··· VORLIEGENDER TEXT
Hamburgs Innensenator will jetzt doch eine Haarprobe abgeben, um den Vorwurf des Kokainkonsums zu entkräften. CDU-Bürgermeister Ole von Beust geht auf Distanz

HAMBURG taz ■ Die Luft für Hamburgs Innensenator Ronald Schill wird dünn. Schwer belastet durch neue Vorwürfe im Fernsehmagazin „Panorama“, erklärte Schill gestern seine Bereitschaft zur Abgabe einer Haarprobe. Mit ihr sollen die Anschuldigungen überprüft werden, gegen die sich Schill seit einer Woche auch öffentlich wehren muss: dass er kokst. Die Hamburger Staatsanwaltschaft erklärte gestern, dass sie einen entsprechenden Anfangsverdacht prüfe.

Täglich gibt es derzeit neue Vorwürfe gegen den Rechtspopulisten, zum Beispiel habe er mehrfach vorbestrafte Türsteher als Personenschützer engagiert oder sein Staatsrat Walter Wellinghausen habe als Anwalt Klienten aus der organisierten Kriminalität verteidigt. Und: Schill bewege sich nicht nur im koksschnupfenden Milieu, sondern konsumiere selbst.
······
→ **AUFGABEN**:
1 > Beantworten Sie anhand des Textes über Ronald Schill die folgenden Fragen:
(a) Welche Art von Probe will der Innensenator abgeben?
(b) In welchem Fernsehmagazin wurden die neuen Vorwürfe erhoben?
(c) Wie heißt Schills Staatsrat?
2 > Ziehen Sie aus den Datensätzen jede Zeile heraus, welche die Zeichenfolge „Where“ enthält, und beachten Sie dabei die Groß- und Kleinschreibung.
Der Text und die Datensätze sind voneinander unabhängiges Material.
··· ERFASSTE DATENSÄTZE
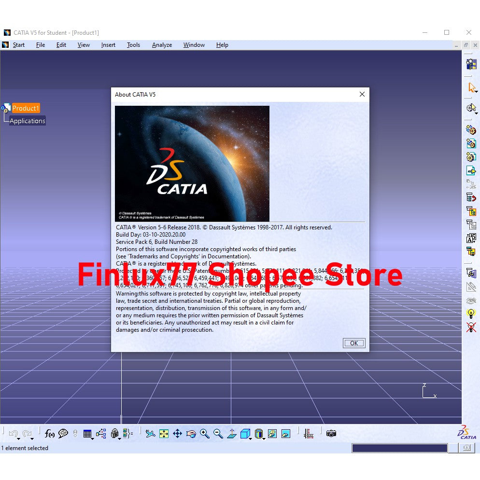480x480 pixels.
Task: Toggle Hide/Show with the eye icon
Action: 471,300
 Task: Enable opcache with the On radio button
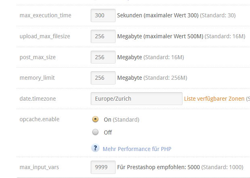95,119
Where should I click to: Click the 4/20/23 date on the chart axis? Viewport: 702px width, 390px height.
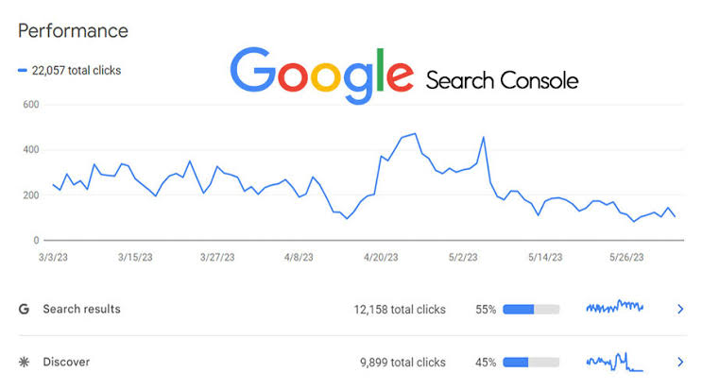[x=385, y=257]
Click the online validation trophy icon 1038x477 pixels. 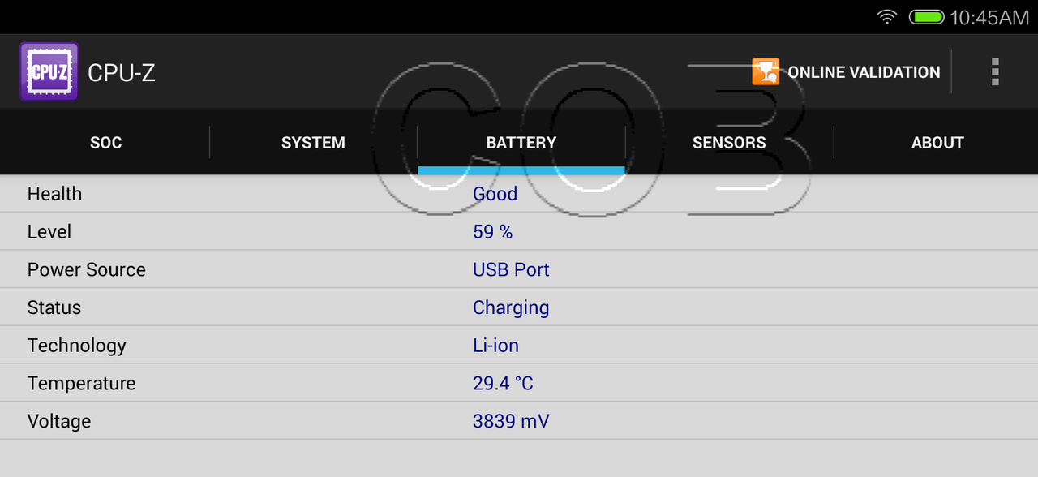point(765,72)
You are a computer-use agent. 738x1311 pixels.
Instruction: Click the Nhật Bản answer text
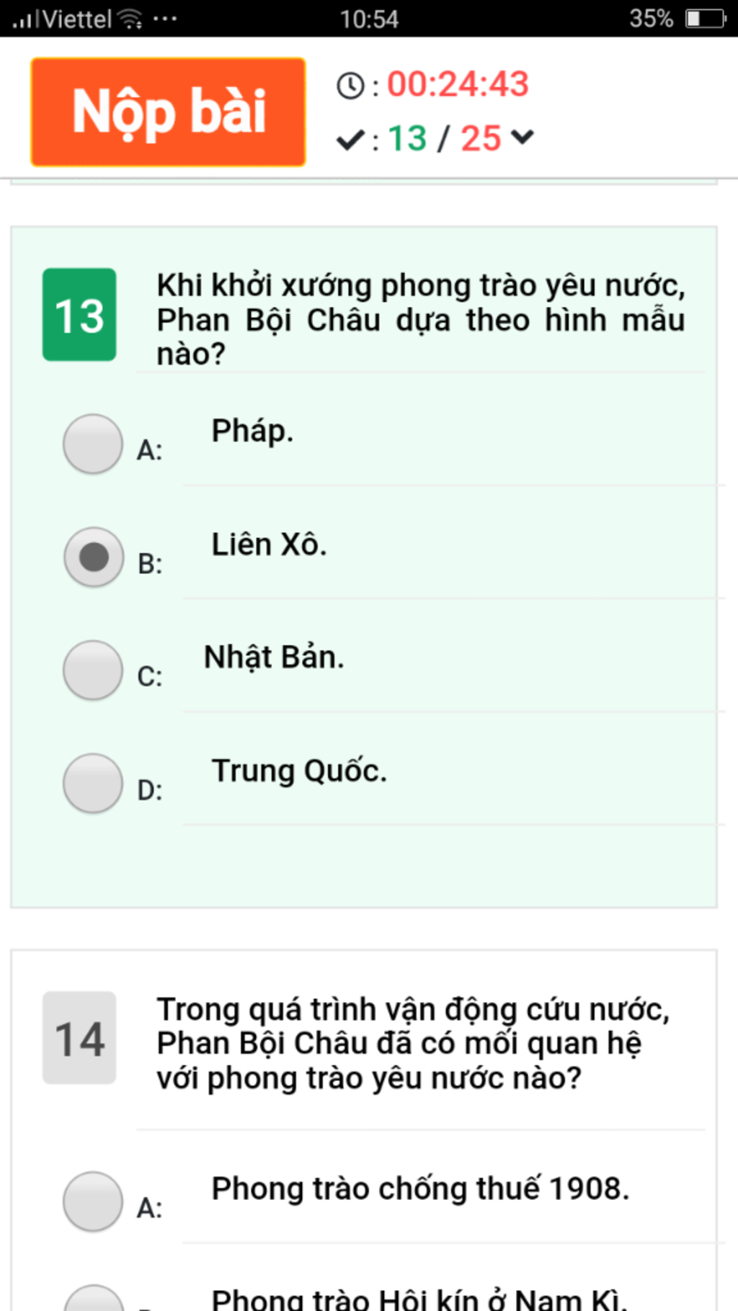(x=274, y=657)
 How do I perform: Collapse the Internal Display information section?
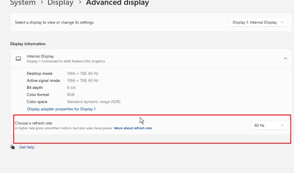coord(285,58)
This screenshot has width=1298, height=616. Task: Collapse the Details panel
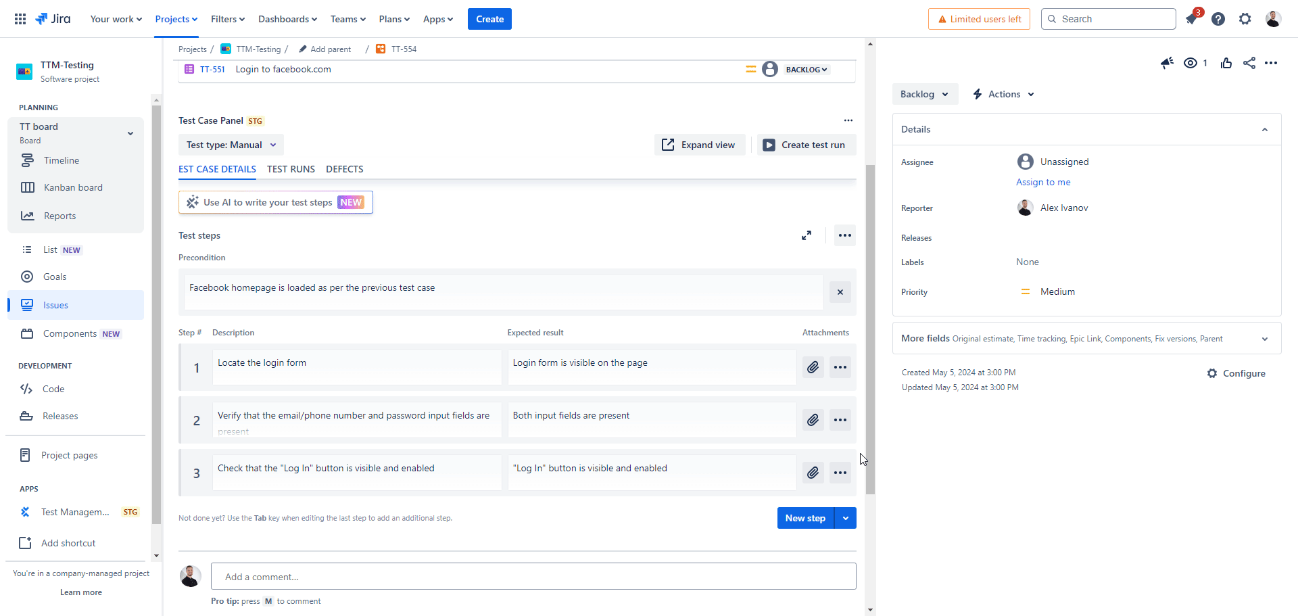pyautogui.click(x=1265, y=130)
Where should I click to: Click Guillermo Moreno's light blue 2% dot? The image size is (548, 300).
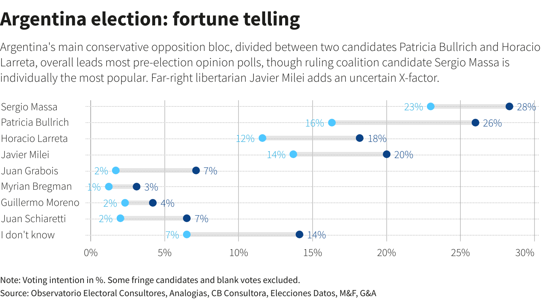pyautogui.click(x=125, y=203)
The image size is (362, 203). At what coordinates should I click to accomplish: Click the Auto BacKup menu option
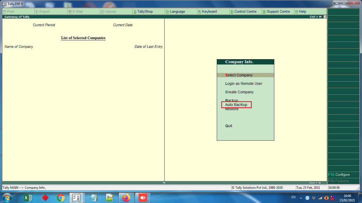pos(236,105)
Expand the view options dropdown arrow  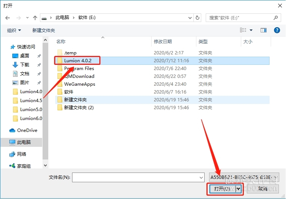(x=251, y=30)
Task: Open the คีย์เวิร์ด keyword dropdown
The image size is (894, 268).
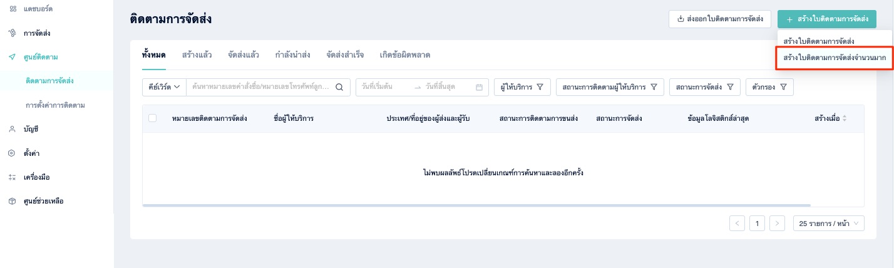Action: pos(165,87)
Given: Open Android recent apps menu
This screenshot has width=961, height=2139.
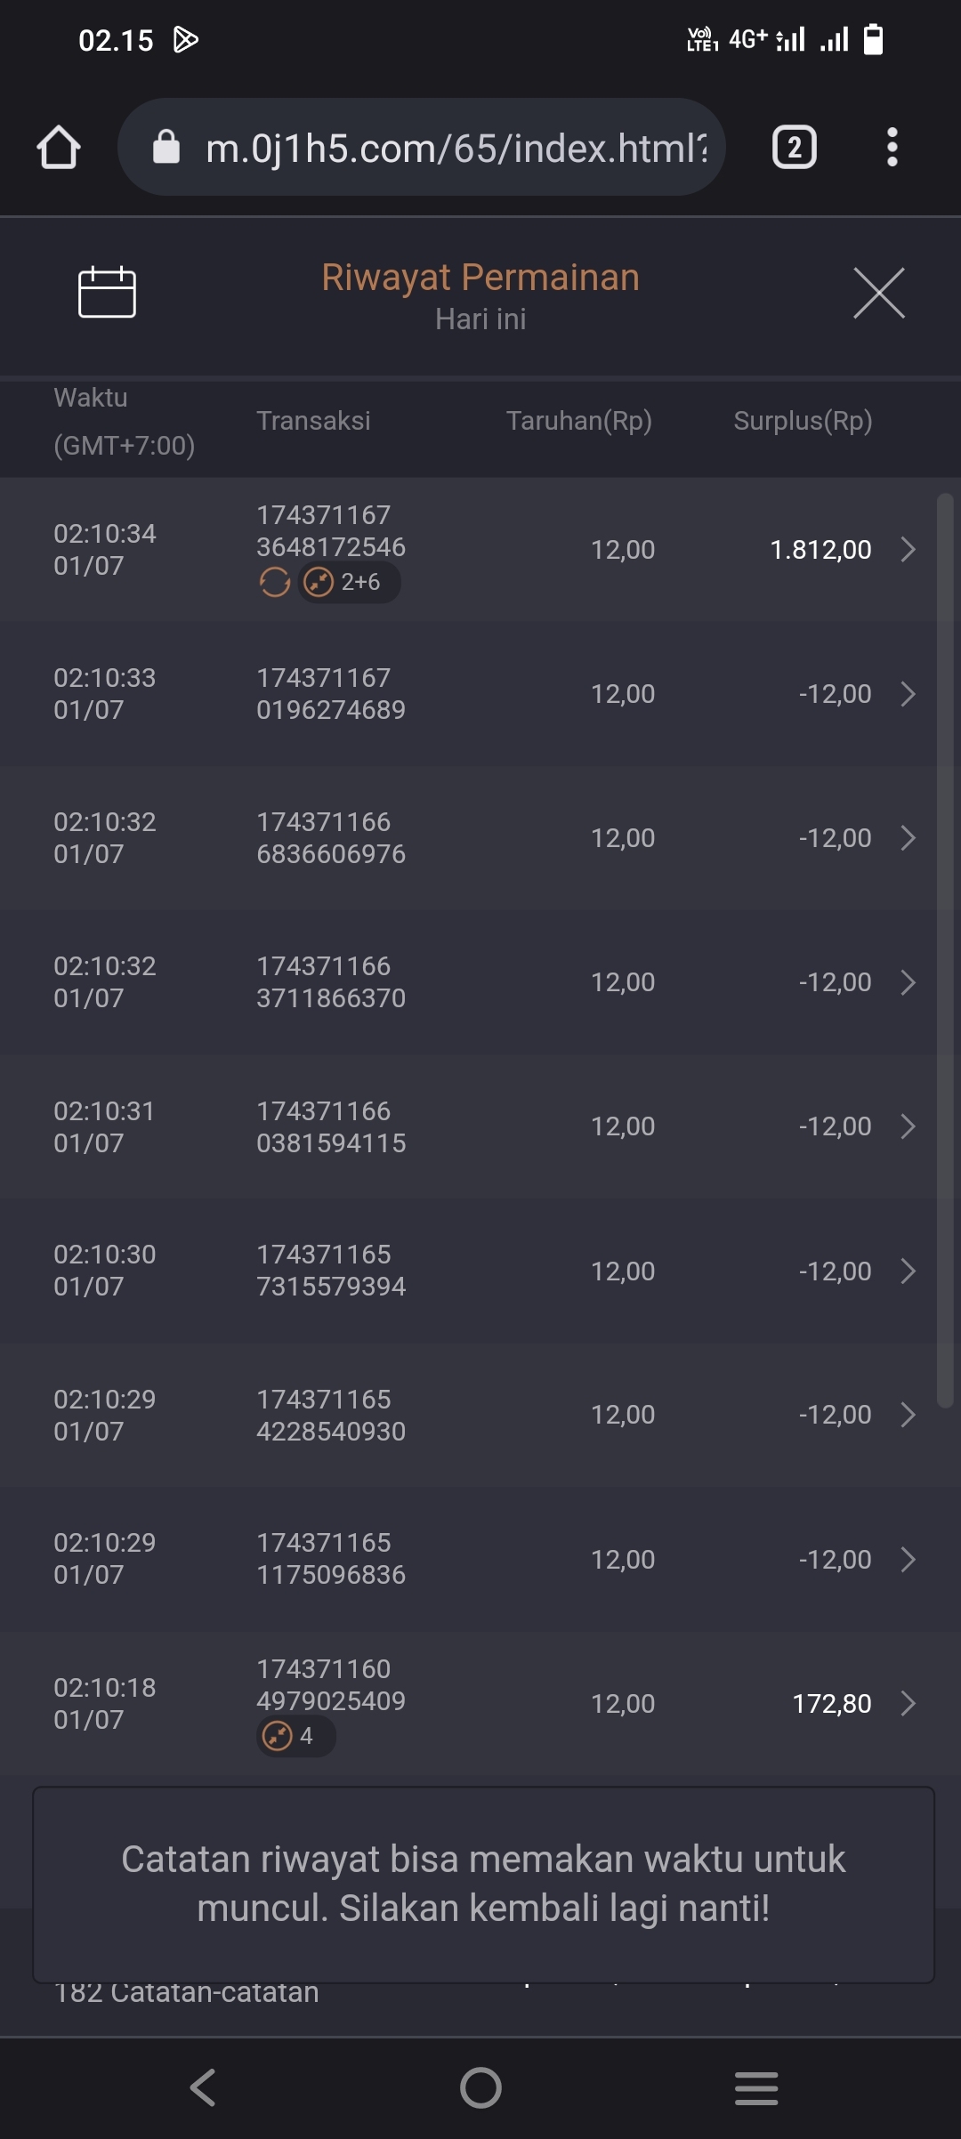Looking at the screenshot, I should tap(756, 2087).
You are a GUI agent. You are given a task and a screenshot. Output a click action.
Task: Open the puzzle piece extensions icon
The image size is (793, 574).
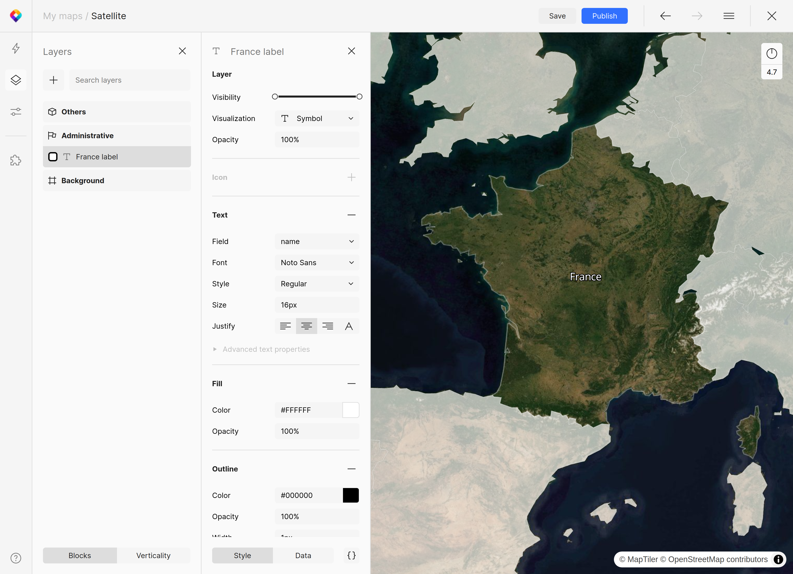coord(16,160)
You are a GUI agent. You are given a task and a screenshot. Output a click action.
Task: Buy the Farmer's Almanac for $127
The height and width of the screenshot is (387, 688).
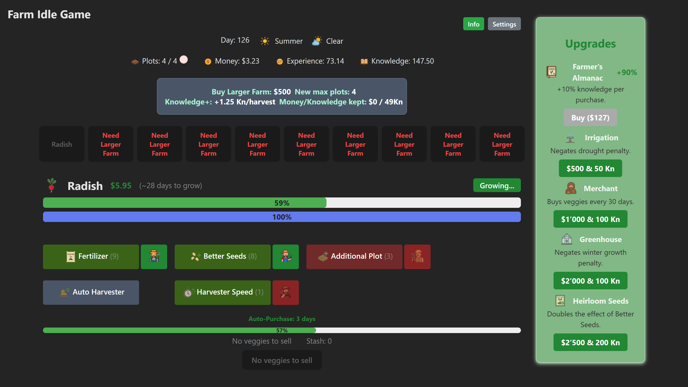pyautogui.click(x=590, y=117)
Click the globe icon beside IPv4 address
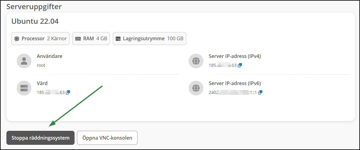 [196, 61]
······
→ **LÖSUNGEN**:
1 >
(a) Eine Haarprobe.
(b) Im Fernsehmagazin „Panorama“.
(c) Walter Wellinghausen.

2 >
Where should I click to: Click the 4/20/23 date on the chart axis? Viewport: 702px width, 390px height.
Where should I click to: Click Guillermo Moreno's light blue 2% dot? The image size is (548, 300).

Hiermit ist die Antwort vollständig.